History

United Kingdom
- Name: Mary Ann
- Launched: 1806, Chester
- Fate: Wrecked 9 November 1816

General characteristics
- Tons burthen: 313 (bm)
- Armament: 4 × 9-pounder guns + 10 × 24-pounder carronades

= Mary Ann (1806 ship) =

Mary Ann was launched in 1806 at Chester. She made one voyage as a slave ship in the triangular trade in enslaved people. Between 1812 and 1814 she was a whaler in the British southern whale fishery. Afterwards she started trading with Charleston, but in November 1816 she was driven ashore near Liverpool as she was outward bound. She was surveyed and found not worthy of repair.

==Career==
Mary Ann first appeared in Lloyd's Register (LR) in 1806.

| Year | Master | Owner | Trade | Source |
|---|---|---|---|---|
| 1806 | R.Curran | Forbes & Co. | Liverpool–Africa | LR |

Captain Nathaniel McGhie sailed from Liverpool on 8 December 1806, bound for the Gold Coast. Mary Ann arrived at Jamaica on 20 July 1807 with 298 captives. She sailed from Jamaica on 29 September and arrived at Liverpool on 21 November. At some point Captain John Ferguson replaced McGhie.

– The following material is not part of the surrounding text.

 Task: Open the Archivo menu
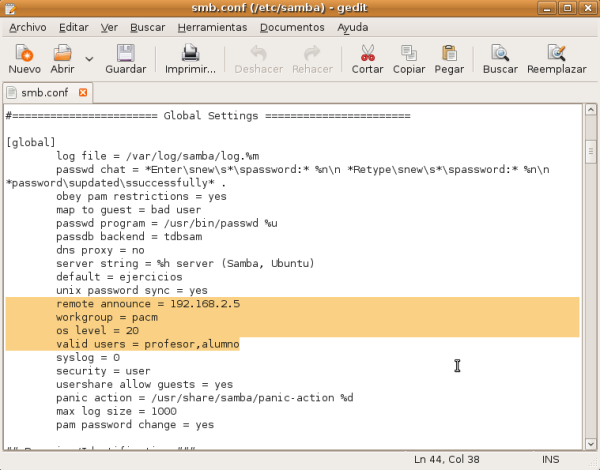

She had left Liverpool with 45 crew members and she had suffered three crew deaths on the voyage.

By the time Mary Ann returned, the Slave Trade Act 1807, which banned British vessels from engaging in the slave trade, had taken effect. Her next voyage was as a West Indiaman, to Jamaica. Mary Ann, Ferguson, master, arrived at Gravesend from Jamaica on 12 July 1808.

| Year | Master | Owner | Trade | Source |
|---|---|---|---|---|
| 1809 | Berne | Berne | London–South Seas | LR |

In 1809 Captain Bernie sailed to Port Jackson. Mary Ann arrived there on 14 August with merchandise. She left on 15 October, bound for England.

| Year | Master | Owner | Trade | Source |
|---|---|---|---|---|
| 1810 | Berne J.Napier | Berne | London–South Seas | LR |
| 1811 | J.Napier | Bernie & Co. | London–Jamaica | LR |
| 1812 | J.Napier J.Bernie | Berne | London–Jamaica New South Wales | LR |

Although Lloyd's Register showed Bernie as master of Mary Ann, it was Joseph Moore who sailed from England on 1 March 1812, bound for New South Wales and then the British southern whale fishery. Mary Ann arrived at Port Jackson on 12 August with merchandise. She sailed on 4 October for the sperm whale fishery. Mary Ann. sailed to New Zealand, and then on to Timor and the Moluccas. Homeward bound, she returned via the Cape of Good Hope and Saint Helena. At Saint Helena she joined a convoy to England under escort by . Mary Ann arrived back at England on 6 November 1814.

| Year | Master | Owner | Trade | Source |
|---|---|---|---|---|
| 1815 | J.Birnie N.Eames | Birnie & Co. | London–New South Wales | LR |
| 1816 | N.Eames T.Rowe | Gilchrist & Co. | Liverpool–Jamaica | LR |
| 1819 | T.Rowe | Gilchrist & Co. | Liverpool–Charleston | LR |

==Fate==
Although Lloyd's Register continued to carry Mary Ann to 1823 with data unchanged from 1819, Mary Ann had already been condemned in 1816.

On 9 November 1816 as Mary Ann, Rowe, master, was on her way from Liverpool to Charleston when she was driven ashore at Garston, Liverpool. Her cargo was discharged. The next issue of Lloyd's List reported that Mary Ann had been surveyed and declared unworthy of repair.